On the other hand, to give up everything and live on the street isn’t what Jesus asked of everyone. And Paul explicitly says that giving everything up everything, in and of itself, is meaningless. So how does one who wants to follow Jesus live in this age, with authenticity? I think the wisdom of scripture is clear:
1) Know it really is a matter of the heart – ultimate allegiance.
2) Know that the heart must be protected from false value – decide to put your treasure in heaven.
3) Know the only real answer is in the daily struggle to remain close to the God of love.
A few weeks ago I saw a movie called Joyeuse Noel. Jody Clegg’s class was using it for one of their Sermon on the Screen discussions. The movie is about an event that happened on the western front on Christmas Eve in 1914. There were two sets of allied troops, Scottish and French, set off in trenches against their German counterparts. War in those days was fought close. The trenches were so close that when a German tenor came to sing, the French and Scottish could hear the familiar tune of Silent Night. And the Germans could in turn hear the bag pipes. Hearing the music, played and sung by their sworn enemies touched the soldiers at a place their hatred and fear couldn’t reach. The commanders called a cease-fire and the men came out of their trenches.
They shared chocolate, pictures of wives and girlfriends, and champagne. They sang together, and in a powerful moment in the film, the worshiped together. And when Christmas was over, they went back to their respective trenches.
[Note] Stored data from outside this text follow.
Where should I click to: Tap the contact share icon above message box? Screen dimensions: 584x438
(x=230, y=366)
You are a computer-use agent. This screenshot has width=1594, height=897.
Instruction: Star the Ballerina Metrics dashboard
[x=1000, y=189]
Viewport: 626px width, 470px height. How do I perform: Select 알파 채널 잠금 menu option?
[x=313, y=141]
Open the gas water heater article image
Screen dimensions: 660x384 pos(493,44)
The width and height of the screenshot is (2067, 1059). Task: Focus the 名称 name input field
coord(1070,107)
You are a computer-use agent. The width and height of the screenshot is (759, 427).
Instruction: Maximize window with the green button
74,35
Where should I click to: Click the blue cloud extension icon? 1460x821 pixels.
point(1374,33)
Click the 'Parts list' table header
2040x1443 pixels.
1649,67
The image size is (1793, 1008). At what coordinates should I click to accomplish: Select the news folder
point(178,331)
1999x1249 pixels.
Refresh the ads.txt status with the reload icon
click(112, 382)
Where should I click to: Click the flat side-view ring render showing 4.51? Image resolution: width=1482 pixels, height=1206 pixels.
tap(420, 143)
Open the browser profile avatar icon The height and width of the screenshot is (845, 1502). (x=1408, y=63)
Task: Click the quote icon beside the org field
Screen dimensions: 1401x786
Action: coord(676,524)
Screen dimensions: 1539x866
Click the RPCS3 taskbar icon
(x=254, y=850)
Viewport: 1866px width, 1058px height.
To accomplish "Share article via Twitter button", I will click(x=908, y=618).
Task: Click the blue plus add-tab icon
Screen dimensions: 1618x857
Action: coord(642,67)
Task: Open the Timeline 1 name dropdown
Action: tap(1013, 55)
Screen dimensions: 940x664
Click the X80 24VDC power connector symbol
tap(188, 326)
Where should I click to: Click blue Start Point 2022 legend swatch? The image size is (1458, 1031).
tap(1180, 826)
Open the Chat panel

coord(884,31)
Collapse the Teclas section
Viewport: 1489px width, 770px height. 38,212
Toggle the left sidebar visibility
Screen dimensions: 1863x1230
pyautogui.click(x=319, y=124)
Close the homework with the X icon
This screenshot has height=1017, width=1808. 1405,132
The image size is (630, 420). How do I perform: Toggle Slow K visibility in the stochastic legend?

Except, something had changed… it was no longer possible to look at the enemy in the same way. It’s hard to kill someone you’ve just shared a meal with. When you draw near, you can’t remain unchanged.
The authorities were incensed by this behavior at the front. They understood, the only effective killing army is the one who believes their enemy is inhuman. The powers that be, know that human love, cultural understanding, genuine empathy, is an acid that will destroy the chains of war and the power of hate that pulls it. The most painful moment in the film is when an English bishop claims that the army is the very sword of the LORD, sent to do God’s business… the business of killing the enemy, in the name of the one who taught us to love our enemies.
Hear these words. They are harsh, but they end with hope:
You speak continually against your brother
and slander your own mother's son.
21 These things you have done and I kept silent;
you thought I was altogether like you.
But I will rebuke you
and accuse you to your face.
22 "Consider this, you who forget God,
or I will tear you to pieces, with none to rescue:
23 He who sacrifices thank offerings honors me,
and he prepares the way
so that I may show him the salvation of God."
Our religious rituals are but a means to this end: Giving our heart to the God of love.